▶ **Task prompt**
Set down, word for word, the passage of the article on farm work in the countryside that runs from "Indeed, according to" up to and including "were employed full-time.".

▶ **Document section**
+++

The good life?
The shocking truth about living and working in the countryside
Reading time: 6 min
If you took a train from London to Gatwick Airport in Crawley, you’d be astonished by the breathtaking rural scenes.
It’s hard to imagine that one of the biggest cities in the world is surrounded by hundreds of thousands of hectares of farmland. But what was once an agricultural haven is now a vanishing way of life for many.
Landworker caught up with Unite Kent, Surrey and Sussex branch secretary Richard Neville, who was a tractor driver for over 40 years. In the last few years, Richard also worked as a fencing contractor.
Richard said that full-time jobs in agriculture have been decimated over the years.
“The nature of agricultural work has changed massively since I started in the 1970s,” he explained. “What we would term a traditional farm worker who actually lives on the farm has almost entirely vanished. Most arable work, and any farm work that involves machinery, is now done by contractors.”
Indeed, according to a Houses of Parliament research briefing on agriculture in Sussex, the entire agricultural labour force in Sussex in 2021 comprised little more than 10,000 workers. Of those, just 41 per cent were employed full-time.

+++

▶ **Provided records**
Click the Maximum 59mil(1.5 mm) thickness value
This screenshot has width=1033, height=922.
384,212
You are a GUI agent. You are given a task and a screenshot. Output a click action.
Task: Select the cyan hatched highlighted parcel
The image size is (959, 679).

+++

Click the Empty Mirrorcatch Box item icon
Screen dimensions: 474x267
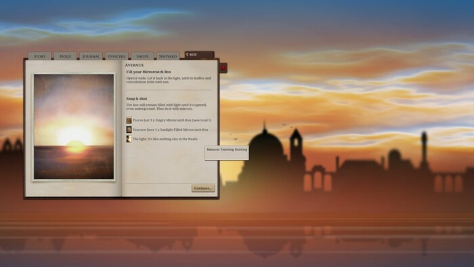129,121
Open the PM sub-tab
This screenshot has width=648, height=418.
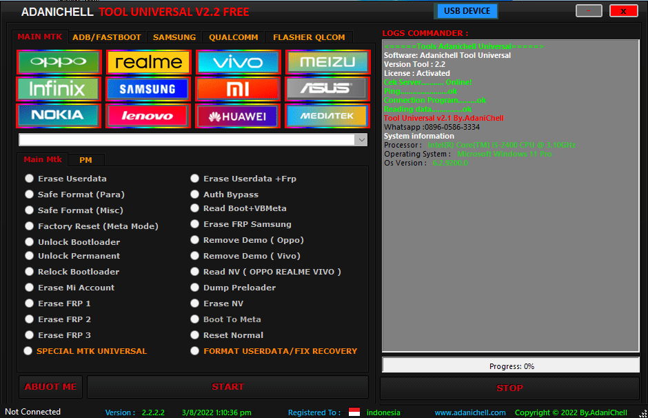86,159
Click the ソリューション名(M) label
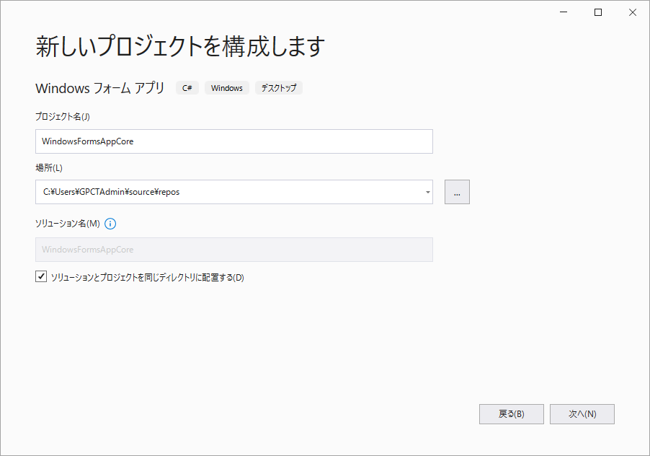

+++

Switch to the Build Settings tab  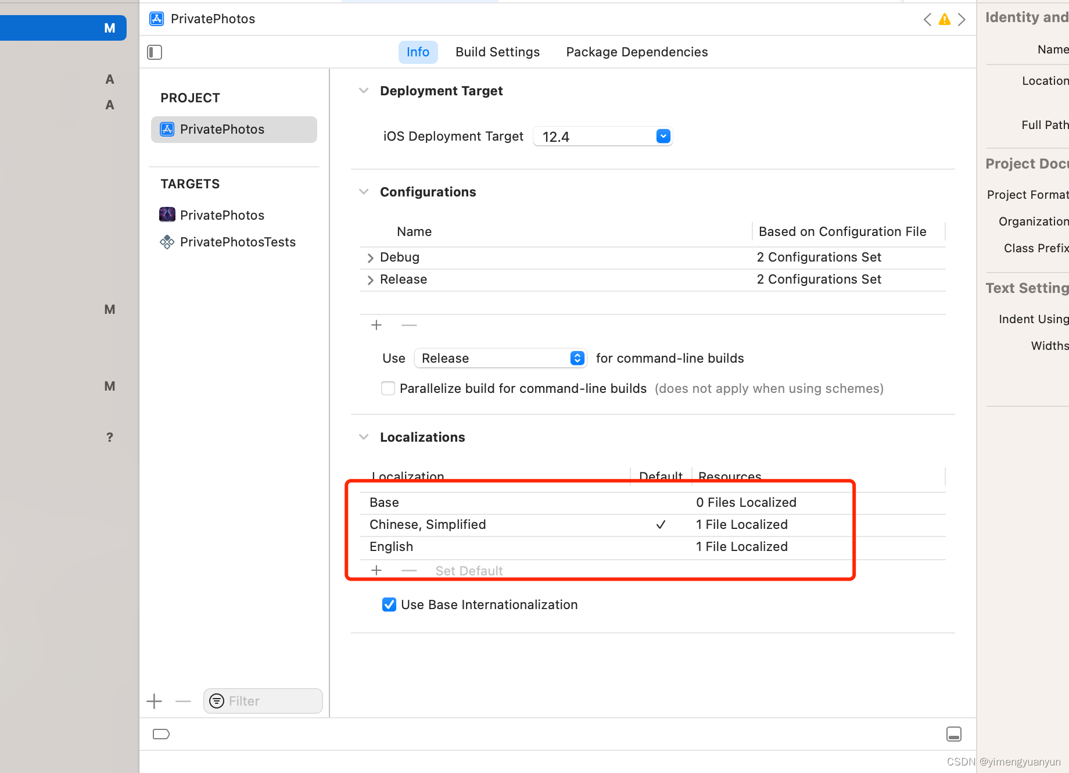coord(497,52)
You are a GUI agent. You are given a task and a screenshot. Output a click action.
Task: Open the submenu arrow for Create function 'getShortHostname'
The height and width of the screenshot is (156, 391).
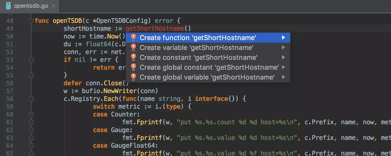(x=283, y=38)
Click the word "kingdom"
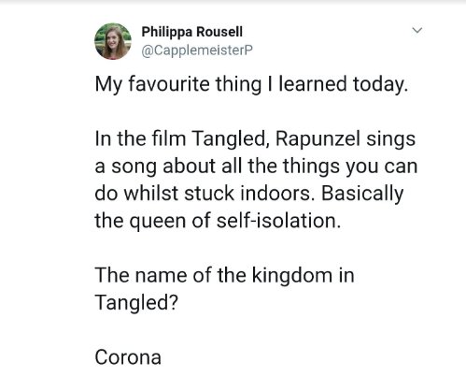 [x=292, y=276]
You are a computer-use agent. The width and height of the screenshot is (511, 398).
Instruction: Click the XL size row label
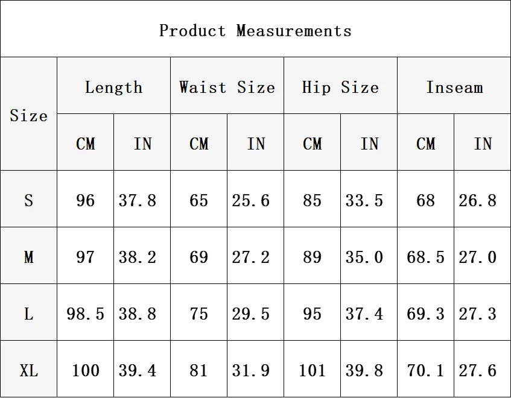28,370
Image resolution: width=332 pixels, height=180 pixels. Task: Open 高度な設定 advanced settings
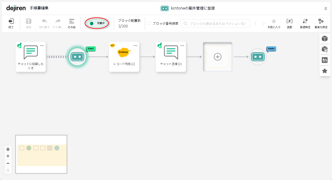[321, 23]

+++

▶ **Output**
Indeed, according to a Houses of Parliament research briefing on agriculture in Sussex, the entire agricultural labour force in Sussex in 2021 comprised little more than 10,000 workers. Of those, just 41 per cent were employed full-time.